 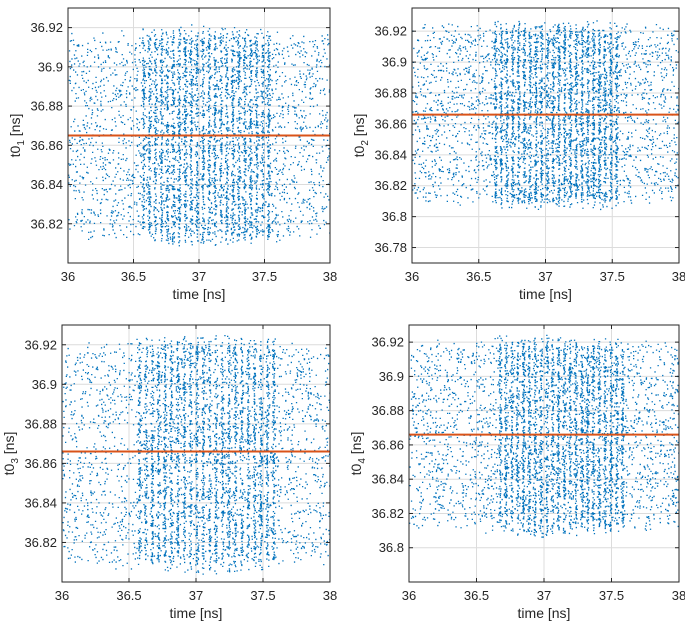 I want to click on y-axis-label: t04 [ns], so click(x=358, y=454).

...

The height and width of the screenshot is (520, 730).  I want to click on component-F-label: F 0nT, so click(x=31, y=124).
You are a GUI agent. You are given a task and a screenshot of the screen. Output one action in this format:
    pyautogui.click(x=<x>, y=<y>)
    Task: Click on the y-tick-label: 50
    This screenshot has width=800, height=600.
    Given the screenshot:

» **TASK ITEM**:
Count the lines above that contain the string "width", matching case exactly, and reply with only the number.

» **SOLUTION TO THE PROBLEM**:
2